Benchmark Forecasts

The forecasting community has long recognized the importance of comparing a forecast to some kind of reference forecast. The choice of reference forecast is critical for a fair comparison. Fair comparisons of test forecasts against reference forecasts can help forecast users and developers understand the relative merits of models. The most appropriate reference will depend on the use case and forecast horizon.

The Arbiter provides a selection of built-in benchmark forecasts for publicly available reference data, but it ultimately leaves the selection of reference forecasts to the user.

Built-in benchmark forecasts

To guide our selection of the built-in benchmark forecasts, we first identified the following desirable attributes of a benchmark forecast:

  • Available throughout the US
  • Freely available or easily implemented
  • Provide quantities of interest to both forecast users and providers
  • Stakeholder buy-in

The Arbiter includes the capability to create and evaluate benchmark irradiance, power, and net load forecasts.

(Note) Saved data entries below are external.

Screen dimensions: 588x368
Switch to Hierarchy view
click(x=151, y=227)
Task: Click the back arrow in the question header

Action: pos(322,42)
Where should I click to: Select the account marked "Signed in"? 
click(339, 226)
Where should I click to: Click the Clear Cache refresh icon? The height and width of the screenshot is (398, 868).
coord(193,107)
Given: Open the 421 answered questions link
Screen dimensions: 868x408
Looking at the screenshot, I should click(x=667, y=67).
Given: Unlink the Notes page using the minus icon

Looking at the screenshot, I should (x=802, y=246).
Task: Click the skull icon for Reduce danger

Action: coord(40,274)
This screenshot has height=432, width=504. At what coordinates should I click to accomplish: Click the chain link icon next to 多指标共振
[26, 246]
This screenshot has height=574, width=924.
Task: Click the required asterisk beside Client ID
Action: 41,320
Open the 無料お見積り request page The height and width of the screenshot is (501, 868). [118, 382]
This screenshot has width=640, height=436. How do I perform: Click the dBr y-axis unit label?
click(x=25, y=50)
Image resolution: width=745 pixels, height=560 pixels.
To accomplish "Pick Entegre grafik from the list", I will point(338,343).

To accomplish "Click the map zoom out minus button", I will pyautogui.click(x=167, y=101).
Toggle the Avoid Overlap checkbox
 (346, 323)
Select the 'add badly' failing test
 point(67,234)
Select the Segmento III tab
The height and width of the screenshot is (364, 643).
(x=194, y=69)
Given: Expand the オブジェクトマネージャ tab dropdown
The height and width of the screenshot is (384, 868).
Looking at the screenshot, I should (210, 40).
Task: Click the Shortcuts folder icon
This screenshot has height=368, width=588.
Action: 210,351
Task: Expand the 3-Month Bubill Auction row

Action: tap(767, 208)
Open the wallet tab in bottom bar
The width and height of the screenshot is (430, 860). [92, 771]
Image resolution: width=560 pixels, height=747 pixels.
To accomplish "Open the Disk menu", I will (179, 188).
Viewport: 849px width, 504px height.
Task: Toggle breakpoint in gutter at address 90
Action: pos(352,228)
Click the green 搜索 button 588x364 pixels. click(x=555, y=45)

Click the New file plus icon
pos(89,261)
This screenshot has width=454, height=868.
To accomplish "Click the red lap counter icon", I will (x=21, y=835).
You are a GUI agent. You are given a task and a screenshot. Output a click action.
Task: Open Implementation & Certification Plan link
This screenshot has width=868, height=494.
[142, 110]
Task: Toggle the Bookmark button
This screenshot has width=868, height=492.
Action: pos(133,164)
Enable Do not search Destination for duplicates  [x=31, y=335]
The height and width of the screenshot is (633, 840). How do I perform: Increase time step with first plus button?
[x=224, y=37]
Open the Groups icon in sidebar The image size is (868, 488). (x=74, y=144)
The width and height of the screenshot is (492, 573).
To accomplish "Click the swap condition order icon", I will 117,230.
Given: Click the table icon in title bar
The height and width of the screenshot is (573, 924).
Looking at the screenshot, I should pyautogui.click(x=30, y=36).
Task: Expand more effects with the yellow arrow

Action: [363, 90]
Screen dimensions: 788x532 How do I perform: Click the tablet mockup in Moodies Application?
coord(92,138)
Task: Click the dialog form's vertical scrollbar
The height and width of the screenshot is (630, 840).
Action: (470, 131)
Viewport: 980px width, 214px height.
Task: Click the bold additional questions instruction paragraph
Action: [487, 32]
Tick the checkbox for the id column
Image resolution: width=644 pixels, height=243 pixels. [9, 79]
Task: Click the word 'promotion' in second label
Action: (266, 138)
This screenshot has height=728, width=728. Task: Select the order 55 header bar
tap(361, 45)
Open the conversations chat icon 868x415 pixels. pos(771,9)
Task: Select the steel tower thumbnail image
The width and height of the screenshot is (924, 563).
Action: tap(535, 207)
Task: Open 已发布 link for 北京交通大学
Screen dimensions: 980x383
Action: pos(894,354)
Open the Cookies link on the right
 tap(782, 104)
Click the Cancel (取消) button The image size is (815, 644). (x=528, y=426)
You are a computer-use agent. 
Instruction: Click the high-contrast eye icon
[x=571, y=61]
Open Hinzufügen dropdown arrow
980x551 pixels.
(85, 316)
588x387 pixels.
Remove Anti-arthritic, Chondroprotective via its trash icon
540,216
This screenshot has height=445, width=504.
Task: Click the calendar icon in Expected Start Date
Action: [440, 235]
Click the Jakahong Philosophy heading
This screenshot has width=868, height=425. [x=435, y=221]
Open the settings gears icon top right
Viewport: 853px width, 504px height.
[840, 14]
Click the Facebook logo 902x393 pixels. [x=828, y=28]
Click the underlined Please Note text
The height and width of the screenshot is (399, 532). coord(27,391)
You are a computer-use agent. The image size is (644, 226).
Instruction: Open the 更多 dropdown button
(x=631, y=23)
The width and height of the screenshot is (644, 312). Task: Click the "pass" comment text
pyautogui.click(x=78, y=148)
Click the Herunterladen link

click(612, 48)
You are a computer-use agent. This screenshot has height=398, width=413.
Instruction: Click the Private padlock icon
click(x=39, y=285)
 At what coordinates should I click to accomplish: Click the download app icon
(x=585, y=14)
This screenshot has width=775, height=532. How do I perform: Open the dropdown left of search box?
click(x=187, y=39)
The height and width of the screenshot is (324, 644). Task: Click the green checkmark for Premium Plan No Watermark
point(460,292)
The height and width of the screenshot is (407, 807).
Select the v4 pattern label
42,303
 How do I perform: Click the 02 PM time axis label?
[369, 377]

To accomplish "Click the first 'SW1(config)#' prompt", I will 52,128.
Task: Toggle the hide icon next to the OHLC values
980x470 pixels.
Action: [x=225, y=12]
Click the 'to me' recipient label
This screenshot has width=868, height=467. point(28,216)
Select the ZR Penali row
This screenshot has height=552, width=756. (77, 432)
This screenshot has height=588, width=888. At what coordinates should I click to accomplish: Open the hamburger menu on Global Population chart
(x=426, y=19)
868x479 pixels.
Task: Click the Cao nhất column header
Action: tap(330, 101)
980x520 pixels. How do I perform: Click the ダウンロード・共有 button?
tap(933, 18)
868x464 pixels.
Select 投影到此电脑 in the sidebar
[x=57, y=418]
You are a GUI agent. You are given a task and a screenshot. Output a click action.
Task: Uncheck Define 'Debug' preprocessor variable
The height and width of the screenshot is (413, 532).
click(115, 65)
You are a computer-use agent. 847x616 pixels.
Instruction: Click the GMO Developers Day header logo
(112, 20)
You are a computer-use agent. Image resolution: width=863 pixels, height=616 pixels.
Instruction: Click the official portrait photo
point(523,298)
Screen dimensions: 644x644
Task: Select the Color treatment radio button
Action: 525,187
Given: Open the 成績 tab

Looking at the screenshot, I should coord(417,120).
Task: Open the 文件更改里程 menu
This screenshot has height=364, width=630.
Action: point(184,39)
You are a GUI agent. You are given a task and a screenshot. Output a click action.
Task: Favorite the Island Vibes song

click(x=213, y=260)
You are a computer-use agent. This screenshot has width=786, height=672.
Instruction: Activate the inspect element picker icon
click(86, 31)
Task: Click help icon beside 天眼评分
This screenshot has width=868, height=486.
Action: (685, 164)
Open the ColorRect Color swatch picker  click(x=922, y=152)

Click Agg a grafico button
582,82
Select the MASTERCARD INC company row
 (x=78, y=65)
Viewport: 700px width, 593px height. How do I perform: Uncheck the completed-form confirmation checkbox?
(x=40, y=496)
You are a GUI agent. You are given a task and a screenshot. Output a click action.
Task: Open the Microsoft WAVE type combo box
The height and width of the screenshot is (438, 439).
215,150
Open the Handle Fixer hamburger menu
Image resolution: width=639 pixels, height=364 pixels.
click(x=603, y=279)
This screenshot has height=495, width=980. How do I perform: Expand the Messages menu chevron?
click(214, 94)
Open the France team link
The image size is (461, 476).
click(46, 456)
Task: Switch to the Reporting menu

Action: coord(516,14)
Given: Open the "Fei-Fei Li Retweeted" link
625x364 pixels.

The Arbiter provides built-in support for the following benchmark options. Additional implementation details are available in the solarforecastarbiter-core documentation.


  • Persistence
  • Persistence of clear sky index

The Arbiter provides reference implementations of persistence algorithms. The averaging window of the Arbiter’s benchmark persistence forecasts are fixed to be equal to a forecast’s run length, but no longer than 1 hour. For example, a benchmark forecast for a 15 minute interval will use the most recent 15 minutes of data to compute the quantity to persist (irradiance, power, or clear sky index). Persistence of clear sky index accounts for the average clear sky index during an interval rather than simply using the interval start or end time.

A week-ahead persistence forecast may also be configured for net load applications (e.g. net load of the next Sunday will be equal to the last Sunday).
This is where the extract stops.